Leaders of international firms say in a new survey that North
Carolina's tax incentives to attract companies are not an
important factor in the firms' decisions on where to locate
plants. 
                            
The survey, conducted by two professors at the Kenan Institute of
Private Enterprise at the University of North Carolina at Chapel
Hill, included responses from chief executives and top managers
at 118 foreign-owned companies with operations in the state. 
They were asked to rank the factors that influenced their
decisions to come to the state or to expand operations. 
                            
For the period between 1997 and 2006, the state has committed
more than $1.72 billion in tax relief and business incentives to
attract and retain companies. 
                            
But in the survey, executives said the quality and availability
of labor and transportation, the overall quality of life, and the
general business climate were the most important factors.

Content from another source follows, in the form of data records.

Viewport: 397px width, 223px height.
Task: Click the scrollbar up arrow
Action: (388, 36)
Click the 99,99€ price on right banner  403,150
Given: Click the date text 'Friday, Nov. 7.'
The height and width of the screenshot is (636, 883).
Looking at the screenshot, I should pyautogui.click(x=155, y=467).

Tax
incentives, location assistance from government agencies,
government financing efforts, and state marketing assistance
ranked at the bottom. 
                            
Most companies ranked education high on the list, but several
executives noted that the poor quality of schools in some
communities discouraged them from expanding operations. 

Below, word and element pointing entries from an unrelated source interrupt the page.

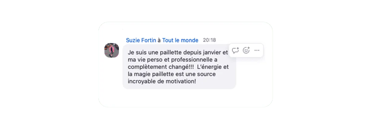This screenshot has height=125, width=371.
Task: Add an emoji reaction to the message
Action: pos(246,51)
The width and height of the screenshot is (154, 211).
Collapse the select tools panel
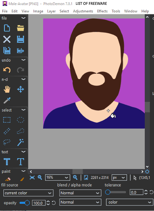23,110
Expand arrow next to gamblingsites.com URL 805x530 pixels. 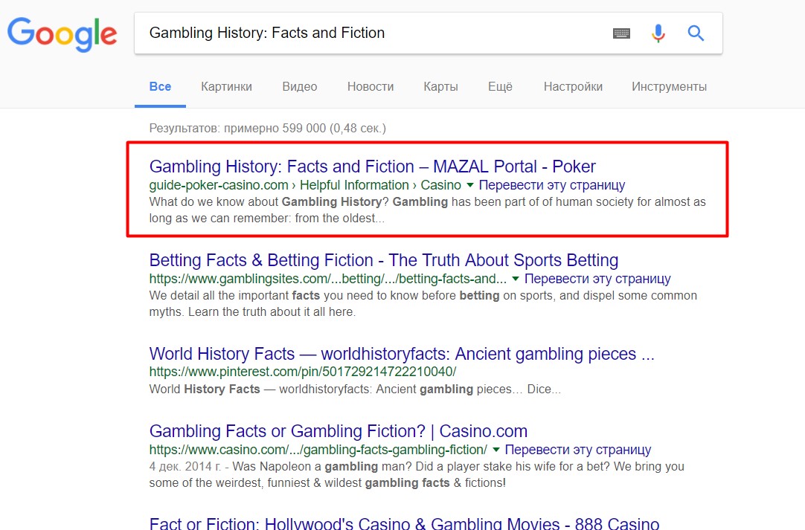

                            
The study's authors are Dennis A. Rondinelli, the Glaxo Professor
of Management at the Kenan-Flagler Business School and director
of the Center for Global Business Research, and William J.
Burpitt, a senior research associate at the center and a
management professor at Peace College in Raleigh. 
                            
"These findings confirm the conclusions of other studies in the
United States and abroad that state incentives play only a
marginal role in the location decisions of private firms,"
Rondinelli and Burpitt said.  Such incentives "can divert public
expenditures from investments in human resources, quality of
life,
infrastructure, and services that business executives consider
more important in the location decisions," they said. 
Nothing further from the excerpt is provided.